Google's New Ecommerce Search Service is Priced to Sell

Linc Wonham
by Linc Wonham 17 Jun, 2010

Maybe it doesn't qualify as the sale of the century, but Google has improved its six-month-old ecommerce search product and sliced the cost in half - to $25,000 per year. Not exactly a drop in the bucket, but Google is hoping the new platform and price tag will invite at least a look from ecommerce businesses not counted among the top 1,000 revenue-producers.
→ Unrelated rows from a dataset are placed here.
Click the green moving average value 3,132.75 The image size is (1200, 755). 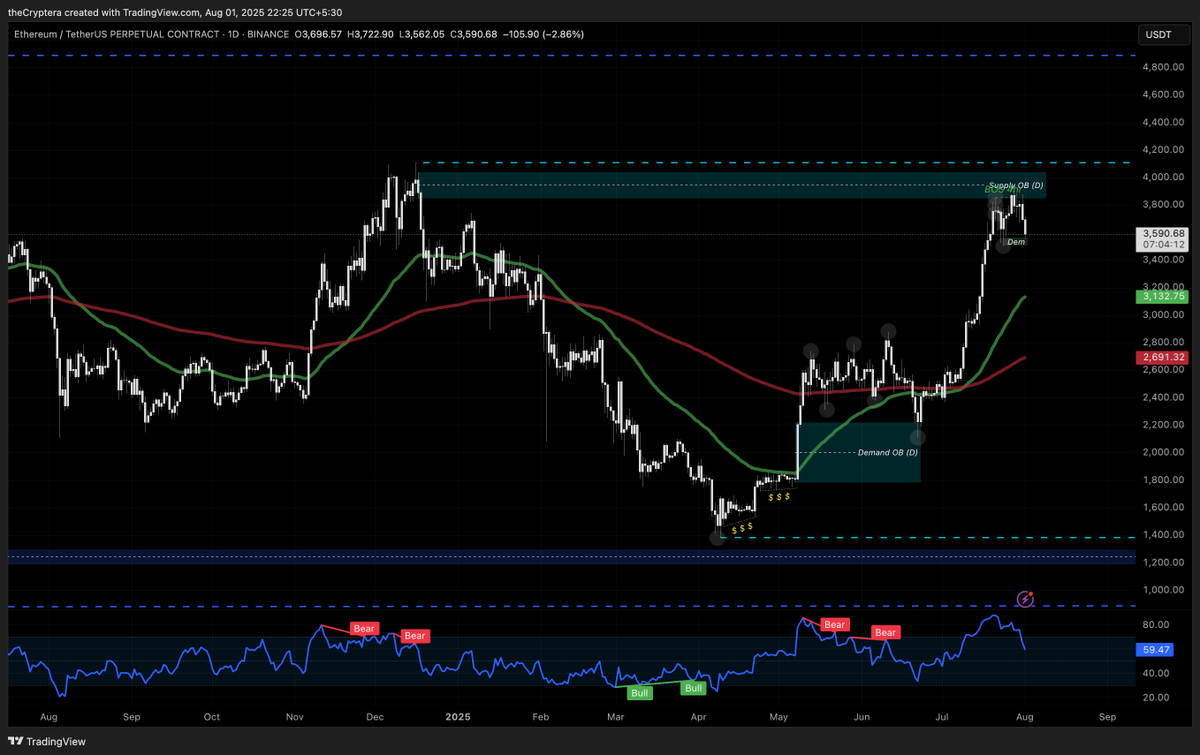tap(1165, 297)
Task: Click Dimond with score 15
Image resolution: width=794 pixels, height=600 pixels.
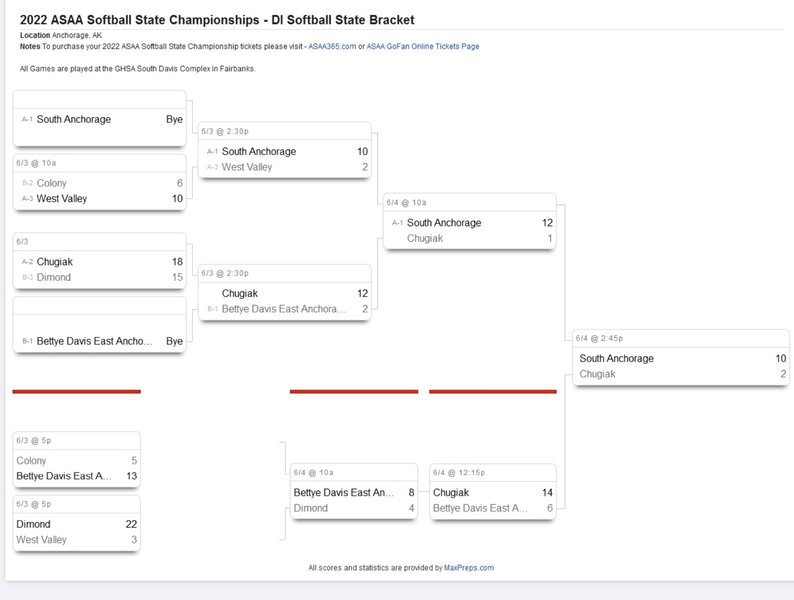Action: point(54,278)
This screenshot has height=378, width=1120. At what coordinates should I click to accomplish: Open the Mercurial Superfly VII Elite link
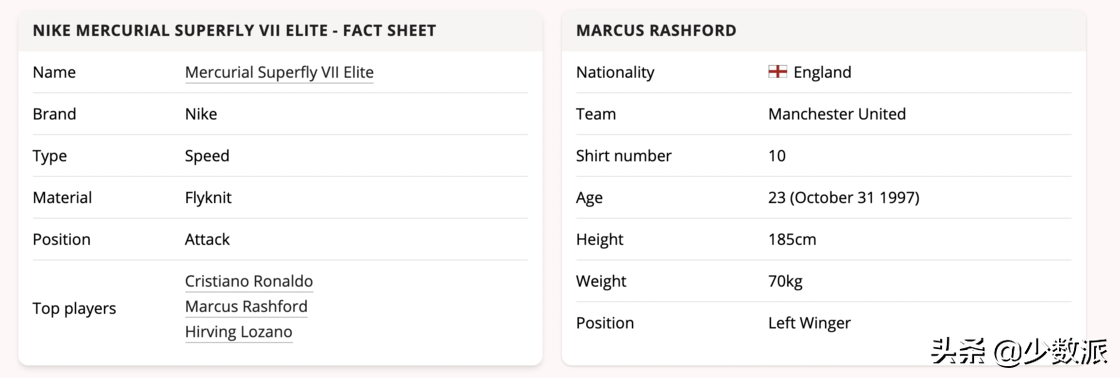[279, 73]
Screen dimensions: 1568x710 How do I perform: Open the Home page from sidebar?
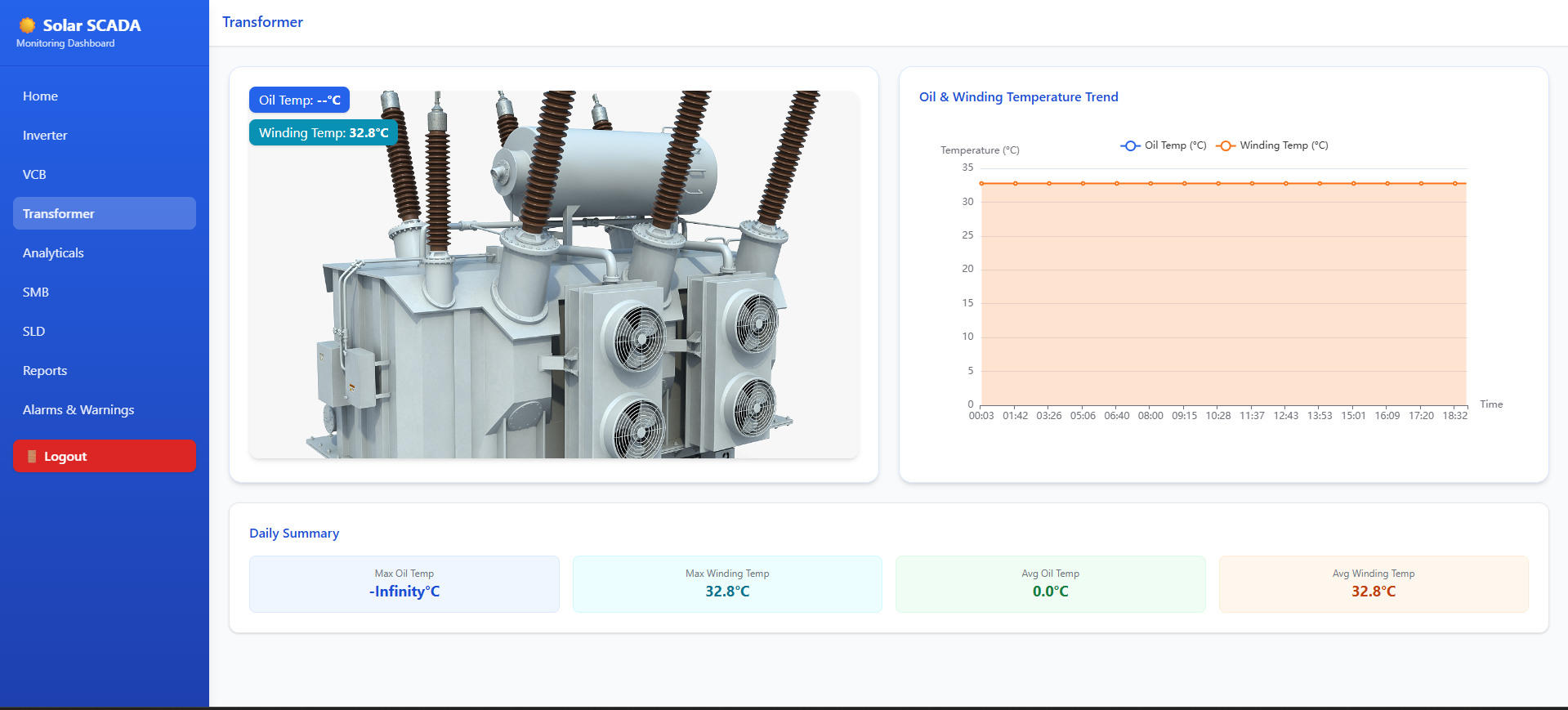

So, while you're getting your checkbooks, here's a list of some of the new features for Google's Commerce Search 2.0:

  • New merchandising dashboard: Gives merchants more control over promotions, search-ranking rules and filtering. Marketers and product merchandisers can now do all of this themselves without requiring custom codes. New retailer controls such as time-based promotions, navigation bar with filters and simple product-ranking rules allow seasonal optimizations to be done on the fly.
  • Improved search quality: Retailers can offer common queries to shoppers in real time without any custom coding with the new query auto-completion. Search results are returned to shoppers in less than a second. New spelling and stemming dictionaries and custom synonym options make shopping on a retail site as easy and accurate as searching on Google.
  • Better browsing and navigation: Consumers can shop by browsing on a retail site as well as searching directly for products.

Since the launch of the first version of Commerce Search last year, businesses such as Birkenstock, SmartFurniture, Coveroo and DiscountOfficeItems have used the product to integrate powerful search into their ecommerce sites. Other companies that offer ecommerce search platforms include Omniture, Endeca and IBM.